By the time I was seven months along, the wedding was ready to go. We rented that gazebo and Reverend Miller came from church to preside. We had plain folding chairs that were set up in front of the gazebo; it was arranged so that the guests would have to fold their own chair and carry it to the reception tables (actually these tables were sawhorses with plywood planks covered with butcher paper and masking tape that JJ's little brother finger painted all over). It turns out The park gazebo was cheap to rent in January due to the bitter cold, but tables and chairs cost an awful lot to rent and mama saw no need to waste money when a little one was on the way. JJ's mom was a bit put off by this since they were so well off and all, but my family wouldn't have the groom's family paying for this party. It was JJ's mom's idea to turn his baby bro loose in the finger paint; she thought that it wouldn't seem so cheap if we made it personal. He was baically naked and covered in all sorts of colors of his choosing, running and rolling around on the unrolled butcher paper--it really looked like a lot of fun. My mama said they were wrong to let the baby act out like that and that's why they had such a wild boy like JJ. Mama didn't like the bum prints, or even the tiny footprints, on the table that they were to eat from. I don't know when she got so hoity-toity; she'd blow the dust from the dining room table before she sat us down to dinner, but she sure didn't get out the Pledge.

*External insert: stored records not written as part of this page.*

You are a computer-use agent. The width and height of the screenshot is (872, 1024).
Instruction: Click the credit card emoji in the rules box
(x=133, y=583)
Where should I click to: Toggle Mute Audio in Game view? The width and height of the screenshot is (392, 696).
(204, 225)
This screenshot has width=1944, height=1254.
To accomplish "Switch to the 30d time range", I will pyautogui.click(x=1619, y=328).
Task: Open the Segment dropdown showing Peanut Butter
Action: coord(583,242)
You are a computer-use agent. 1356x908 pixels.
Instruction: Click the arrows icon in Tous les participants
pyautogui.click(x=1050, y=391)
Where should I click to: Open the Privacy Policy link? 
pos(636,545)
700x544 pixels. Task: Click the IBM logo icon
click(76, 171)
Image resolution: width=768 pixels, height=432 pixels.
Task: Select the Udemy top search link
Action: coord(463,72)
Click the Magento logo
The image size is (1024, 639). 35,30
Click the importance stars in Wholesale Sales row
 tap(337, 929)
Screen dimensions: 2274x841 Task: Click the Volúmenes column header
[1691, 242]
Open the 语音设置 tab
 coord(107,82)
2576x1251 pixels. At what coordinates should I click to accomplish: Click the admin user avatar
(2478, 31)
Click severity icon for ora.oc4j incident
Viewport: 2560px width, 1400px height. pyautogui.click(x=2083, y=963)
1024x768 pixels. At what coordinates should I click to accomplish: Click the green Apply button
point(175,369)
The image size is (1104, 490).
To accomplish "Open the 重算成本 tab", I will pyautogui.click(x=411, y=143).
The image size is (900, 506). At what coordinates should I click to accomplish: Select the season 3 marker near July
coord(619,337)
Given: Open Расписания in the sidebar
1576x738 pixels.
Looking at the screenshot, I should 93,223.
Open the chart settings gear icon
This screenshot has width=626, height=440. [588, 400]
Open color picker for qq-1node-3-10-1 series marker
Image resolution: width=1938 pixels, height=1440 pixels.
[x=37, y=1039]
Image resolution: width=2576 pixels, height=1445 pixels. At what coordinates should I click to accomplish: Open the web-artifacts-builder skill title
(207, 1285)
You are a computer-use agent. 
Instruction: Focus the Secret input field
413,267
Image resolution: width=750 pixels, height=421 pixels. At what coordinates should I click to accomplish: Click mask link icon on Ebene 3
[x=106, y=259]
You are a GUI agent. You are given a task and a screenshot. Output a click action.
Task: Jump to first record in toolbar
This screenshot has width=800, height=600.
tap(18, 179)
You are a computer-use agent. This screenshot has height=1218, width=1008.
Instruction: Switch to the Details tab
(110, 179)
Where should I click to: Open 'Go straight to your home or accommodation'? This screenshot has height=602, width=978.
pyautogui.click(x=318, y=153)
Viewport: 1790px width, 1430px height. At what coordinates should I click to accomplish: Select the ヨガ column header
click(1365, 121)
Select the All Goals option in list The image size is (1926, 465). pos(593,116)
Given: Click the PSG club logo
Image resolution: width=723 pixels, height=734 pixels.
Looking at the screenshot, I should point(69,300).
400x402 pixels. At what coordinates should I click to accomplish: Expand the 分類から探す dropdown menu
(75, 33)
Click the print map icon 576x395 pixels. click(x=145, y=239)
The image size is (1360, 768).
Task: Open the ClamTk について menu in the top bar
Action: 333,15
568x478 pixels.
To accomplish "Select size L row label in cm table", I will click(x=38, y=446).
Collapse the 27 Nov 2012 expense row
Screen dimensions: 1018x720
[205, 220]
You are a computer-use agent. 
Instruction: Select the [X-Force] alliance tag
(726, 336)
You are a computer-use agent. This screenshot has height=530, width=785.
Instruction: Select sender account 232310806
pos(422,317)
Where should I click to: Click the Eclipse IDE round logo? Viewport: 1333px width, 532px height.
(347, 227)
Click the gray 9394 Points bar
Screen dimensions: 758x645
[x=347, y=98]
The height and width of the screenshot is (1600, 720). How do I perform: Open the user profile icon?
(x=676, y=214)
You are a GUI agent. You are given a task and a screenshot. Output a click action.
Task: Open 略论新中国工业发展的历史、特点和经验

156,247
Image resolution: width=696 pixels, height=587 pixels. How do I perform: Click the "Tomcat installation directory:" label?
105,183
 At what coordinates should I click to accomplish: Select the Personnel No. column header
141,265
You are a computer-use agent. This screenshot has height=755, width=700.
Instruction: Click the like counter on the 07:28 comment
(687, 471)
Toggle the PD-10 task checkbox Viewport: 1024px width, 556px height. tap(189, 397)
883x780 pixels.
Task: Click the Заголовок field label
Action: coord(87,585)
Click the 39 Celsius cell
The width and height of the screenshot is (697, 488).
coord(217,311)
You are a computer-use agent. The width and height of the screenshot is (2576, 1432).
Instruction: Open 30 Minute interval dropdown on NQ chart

Well, all looked beautiful outside and it wasn't even too cold, 45 degrees. All that was left was for mama to make me look beautiful, too. My dressing room was the park office (JJ had to get dressed at home). My wedding dress was from the JCPenney catalogue. I didn't get it fitted and waited until just the week before the wedding to order it just so I could be sure of what size I'd take. They didn't make maternity in wedding gowns to I had to get a plus size that was way too big up top, tight across my tummy and just right across my birthin' thighs. It was also a little too long but since it had no train, mamma said it would just seem as though it did.
As mamma was teasing my hair, trying to make it higher and higher so it would balance out the rest of me, I got a stabbing pain in my belly. I yelped and my mamma said I was being weak, that it was just a kick or nerves or both. But it didn't feel like a kick and I wasn't nervous at all. I tried standing upright in front of the mirror while mamma stood on a chair behind me with a comb and a can of Aqua Net. Next thing I know my legs got all warm and sticky, while reddish-brown stains sprinkled and spread at various points below my thighs.
Mama dropped the comb and the Aqua Net and left me standing ( I still didn't dare sit) as she ran to the gazebo. I pushed the baby out while still standing, and when he came out lifeless, I stepped across him and laid down on the cold stone floor. I looked at his little face and he didn't seem real and I wondered if he ever was. Mamma came and wrapped him up. Daddy drove me to the hospital in my bloody wedding dress. JJ said he was sorry and went home with his parents and little brother.